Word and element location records

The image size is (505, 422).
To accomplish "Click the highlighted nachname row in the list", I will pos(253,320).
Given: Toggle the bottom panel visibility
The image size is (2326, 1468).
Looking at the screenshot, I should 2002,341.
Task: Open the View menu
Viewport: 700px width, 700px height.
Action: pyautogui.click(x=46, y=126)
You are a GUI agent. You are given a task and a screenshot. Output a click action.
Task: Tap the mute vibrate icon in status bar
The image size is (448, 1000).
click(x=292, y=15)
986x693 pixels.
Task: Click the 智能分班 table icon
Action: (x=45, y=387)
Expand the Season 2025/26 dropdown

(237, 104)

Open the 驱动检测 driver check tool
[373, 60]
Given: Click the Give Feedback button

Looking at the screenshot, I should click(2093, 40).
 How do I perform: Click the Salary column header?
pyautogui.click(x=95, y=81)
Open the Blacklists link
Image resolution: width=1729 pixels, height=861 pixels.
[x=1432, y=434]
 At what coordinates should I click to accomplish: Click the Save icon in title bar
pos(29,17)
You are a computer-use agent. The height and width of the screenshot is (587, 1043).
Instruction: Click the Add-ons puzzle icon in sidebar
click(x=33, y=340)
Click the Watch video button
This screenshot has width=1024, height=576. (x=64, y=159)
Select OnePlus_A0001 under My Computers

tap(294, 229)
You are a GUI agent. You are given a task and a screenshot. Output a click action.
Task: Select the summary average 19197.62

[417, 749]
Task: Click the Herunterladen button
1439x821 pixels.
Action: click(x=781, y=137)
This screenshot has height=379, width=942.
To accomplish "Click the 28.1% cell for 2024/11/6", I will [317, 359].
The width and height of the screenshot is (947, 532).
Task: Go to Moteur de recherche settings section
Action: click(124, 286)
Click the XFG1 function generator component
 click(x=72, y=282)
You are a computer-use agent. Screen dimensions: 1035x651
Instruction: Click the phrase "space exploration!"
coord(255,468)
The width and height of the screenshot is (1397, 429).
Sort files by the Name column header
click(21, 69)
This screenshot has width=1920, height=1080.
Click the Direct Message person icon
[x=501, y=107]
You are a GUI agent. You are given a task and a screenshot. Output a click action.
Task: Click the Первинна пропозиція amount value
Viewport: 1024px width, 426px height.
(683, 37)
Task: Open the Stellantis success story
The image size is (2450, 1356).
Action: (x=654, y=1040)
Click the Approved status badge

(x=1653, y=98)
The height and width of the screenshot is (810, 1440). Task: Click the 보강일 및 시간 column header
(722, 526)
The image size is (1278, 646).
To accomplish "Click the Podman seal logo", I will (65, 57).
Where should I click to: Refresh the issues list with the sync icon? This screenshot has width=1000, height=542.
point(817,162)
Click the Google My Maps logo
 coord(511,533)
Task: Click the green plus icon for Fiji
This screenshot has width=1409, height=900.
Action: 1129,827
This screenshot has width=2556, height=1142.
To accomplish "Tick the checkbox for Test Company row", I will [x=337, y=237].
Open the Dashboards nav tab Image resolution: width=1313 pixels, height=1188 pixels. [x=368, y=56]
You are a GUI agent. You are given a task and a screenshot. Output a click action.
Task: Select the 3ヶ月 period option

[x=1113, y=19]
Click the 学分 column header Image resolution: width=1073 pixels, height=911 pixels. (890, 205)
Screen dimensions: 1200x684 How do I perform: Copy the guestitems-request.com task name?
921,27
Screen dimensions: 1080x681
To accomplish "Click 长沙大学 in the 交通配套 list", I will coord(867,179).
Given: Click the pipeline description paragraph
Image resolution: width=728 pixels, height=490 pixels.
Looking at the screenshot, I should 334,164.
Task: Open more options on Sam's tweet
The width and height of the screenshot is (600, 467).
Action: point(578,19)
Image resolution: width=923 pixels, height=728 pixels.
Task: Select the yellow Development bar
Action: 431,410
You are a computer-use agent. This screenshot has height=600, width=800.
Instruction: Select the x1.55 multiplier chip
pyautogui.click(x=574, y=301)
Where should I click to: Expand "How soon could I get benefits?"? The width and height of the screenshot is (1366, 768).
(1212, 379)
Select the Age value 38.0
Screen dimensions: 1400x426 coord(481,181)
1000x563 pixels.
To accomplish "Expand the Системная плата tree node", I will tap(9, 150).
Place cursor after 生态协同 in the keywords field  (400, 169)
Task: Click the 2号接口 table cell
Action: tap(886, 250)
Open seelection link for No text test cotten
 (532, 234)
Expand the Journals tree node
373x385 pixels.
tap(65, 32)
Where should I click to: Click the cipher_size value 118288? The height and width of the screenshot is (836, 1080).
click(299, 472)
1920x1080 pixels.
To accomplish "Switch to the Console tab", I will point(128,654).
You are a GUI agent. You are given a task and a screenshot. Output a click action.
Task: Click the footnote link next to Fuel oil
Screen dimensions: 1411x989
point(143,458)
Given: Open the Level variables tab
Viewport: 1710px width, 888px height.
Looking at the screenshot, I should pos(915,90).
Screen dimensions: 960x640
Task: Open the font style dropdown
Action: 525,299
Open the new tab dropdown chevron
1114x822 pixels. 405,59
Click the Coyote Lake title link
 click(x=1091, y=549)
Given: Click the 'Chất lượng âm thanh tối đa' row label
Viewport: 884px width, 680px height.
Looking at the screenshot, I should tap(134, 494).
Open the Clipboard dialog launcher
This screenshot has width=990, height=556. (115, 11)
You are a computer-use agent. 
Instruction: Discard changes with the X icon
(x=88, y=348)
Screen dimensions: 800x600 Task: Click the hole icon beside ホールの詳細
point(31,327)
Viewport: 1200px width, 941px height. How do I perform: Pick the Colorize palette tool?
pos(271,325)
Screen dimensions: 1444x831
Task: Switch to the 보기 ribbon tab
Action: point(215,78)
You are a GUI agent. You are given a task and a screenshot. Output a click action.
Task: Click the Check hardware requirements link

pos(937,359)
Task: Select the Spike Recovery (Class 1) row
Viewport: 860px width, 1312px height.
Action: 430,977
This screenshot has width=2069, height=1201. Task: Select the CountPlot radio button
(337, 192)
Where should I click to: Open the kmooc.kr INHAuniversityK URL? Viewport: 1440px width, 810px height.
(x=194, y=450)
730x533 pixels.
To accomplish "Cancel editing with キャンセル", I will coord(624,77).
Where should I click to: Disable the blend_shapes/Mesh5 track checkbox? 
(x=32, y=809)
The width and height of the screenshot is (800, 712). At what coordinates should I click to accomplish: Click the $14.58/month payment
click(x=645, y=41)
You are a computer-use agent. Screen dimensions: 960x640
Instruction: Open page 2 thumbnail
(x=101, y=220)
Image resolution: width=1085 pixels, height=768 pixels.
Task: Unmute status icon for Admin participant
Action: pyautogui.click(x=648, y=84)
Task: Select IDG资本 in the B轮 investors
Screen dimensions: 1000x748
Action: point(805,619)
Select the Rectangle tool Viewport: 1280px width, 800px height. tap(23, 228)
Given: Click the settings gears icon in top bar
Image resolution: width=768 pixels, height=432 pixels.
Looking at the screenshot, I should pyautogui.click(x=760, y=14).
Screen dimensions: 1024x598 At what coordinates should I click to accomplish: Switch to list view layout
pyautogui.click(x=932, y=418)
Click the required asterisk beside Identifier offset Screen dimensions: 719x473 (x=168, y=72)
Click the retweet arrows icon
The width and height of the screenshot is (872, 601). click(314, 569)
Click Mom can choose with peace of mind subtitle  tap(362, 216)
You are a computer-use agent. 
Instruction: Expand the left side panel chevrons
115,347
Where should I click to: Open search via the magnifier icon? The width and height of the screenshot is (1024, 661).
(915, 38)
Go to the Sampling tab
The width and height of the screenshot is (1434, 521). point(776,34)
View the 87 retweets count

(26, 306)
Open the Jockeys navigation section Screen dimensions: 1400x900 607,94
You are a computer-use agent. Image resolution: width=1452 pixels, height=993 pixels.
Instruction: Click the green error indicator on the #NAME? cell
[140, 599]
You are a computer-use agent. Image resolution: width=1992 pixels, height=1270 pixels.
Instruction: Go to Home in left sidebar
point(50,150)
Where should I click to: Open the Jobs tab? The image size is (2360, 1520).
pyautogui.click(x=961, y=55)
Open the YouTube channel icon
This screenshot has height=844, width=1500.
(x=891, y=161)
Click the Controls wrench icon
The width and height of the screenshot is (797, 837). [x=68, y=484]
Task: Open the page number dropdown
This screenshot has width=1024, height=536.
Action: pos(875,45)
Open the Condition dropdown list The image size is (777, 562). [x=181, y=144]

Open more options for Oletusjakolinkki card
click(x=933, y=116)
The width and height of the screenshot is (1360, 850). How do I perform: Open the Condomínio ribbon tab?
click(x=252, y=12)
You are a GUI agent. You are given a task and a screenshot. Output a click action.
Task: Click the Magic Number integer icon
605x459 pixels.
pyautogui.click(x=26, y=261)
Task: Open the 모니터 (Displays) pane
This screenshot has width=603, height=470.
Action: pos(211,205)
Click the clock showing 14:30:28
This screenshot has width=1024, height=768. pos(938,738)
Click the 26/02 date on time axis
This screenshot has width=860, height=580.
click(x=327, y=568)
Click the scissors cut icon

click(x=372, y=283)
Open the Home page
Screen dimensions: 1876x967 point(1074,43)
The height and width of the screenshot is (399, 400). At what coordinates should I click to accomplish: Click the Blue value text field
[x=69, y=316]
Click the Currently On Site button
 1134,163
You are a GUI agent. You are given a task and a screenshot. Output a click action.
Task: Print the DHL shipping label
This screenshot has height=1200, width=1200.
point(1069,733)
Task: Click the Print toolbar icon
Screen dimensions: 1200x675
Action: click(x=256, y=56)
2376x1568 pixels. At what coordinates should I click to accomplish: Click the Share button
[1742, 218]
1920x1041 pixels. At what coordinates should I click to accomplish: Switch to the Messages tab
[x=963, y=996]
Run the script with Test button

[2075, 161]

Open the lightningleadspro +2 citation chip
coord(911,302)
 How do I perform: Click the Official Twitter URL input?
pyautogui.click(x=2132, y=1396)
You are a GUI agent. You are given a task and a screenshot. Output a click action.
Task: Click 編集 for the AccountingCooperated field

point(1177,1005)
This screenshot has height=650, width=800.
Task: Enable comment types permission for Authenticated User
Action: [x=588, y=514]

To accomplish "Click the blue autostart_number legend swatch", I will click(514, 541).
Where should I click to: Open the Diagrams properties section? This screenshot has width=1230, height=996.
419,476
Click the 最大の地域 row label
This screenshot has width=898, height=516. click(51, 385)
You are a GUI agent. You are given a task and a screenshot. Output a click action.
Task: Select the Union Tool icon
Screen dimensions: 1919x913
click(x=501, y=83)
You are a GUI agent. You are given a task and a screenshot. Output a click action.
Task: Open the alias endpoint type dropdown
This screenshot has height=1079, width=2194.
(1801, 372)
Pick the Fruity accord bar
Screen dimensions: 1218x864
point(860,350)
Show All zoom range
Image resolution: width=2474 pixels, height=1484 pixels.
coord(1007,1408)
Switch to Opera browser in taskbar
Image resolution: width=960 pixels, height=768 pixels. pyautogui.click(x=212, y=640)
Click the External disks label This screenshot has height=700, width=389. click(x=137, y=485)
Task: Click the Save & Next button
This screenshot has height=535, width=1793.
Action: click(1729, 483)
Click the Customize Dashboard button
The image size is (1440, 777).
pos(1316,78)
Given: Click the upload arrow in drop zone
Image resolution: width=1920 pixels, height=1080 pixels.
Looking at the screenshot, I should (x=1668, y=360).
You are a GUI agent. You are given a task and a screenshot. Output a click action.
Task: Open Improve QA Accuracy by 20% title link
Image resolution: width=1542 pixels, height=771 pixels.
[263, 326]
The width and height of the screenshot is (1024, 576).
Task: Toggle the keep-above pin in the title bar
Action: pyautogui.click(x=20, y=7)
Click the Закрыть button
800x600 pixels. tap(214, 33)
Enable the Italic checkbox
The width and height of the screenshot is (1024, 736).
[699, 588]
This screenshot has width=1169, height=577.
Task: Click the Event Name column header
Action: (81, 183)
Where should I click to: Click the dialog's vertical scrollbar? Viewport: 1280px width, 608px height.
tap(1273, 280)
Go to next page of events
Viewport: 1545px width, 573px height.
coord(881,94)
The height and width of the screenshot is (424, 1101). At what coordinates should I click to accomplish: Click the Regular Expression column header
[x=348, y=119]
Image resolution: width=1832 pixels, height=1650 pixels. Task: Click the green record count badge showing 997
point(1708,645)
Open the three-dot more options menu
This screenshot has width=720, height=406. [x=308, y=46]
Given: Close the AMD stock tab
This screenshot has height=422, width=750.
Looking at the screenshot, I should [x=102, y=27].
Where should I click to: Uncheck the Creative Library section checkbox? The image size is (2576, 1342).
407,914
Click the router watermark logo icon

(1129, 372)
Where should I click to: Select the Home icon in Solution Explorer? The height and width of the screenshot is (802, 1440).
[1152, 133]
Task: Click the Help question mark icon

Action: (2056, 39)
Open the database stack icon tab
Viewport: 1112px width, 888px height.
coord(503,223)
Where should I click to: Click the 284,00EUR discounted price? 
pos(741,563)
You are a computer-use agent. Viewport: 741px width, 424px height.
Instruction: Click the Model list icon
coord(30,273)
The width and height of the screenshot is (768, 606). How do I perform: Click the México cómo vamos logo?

What the exercise asks
Retype the listing from its first line through the line containing "Looking at the screenshot, I should 2002,341.", both included.

Exercise response
The image size is (505, 422).
To accomplish "Click the highlighted nachname row in the list", I will pos(253,320).
Given: Toggle the bottom panel visibility
The image size is (2326, 1468).
Looking at the screenshot, I should 2002,341.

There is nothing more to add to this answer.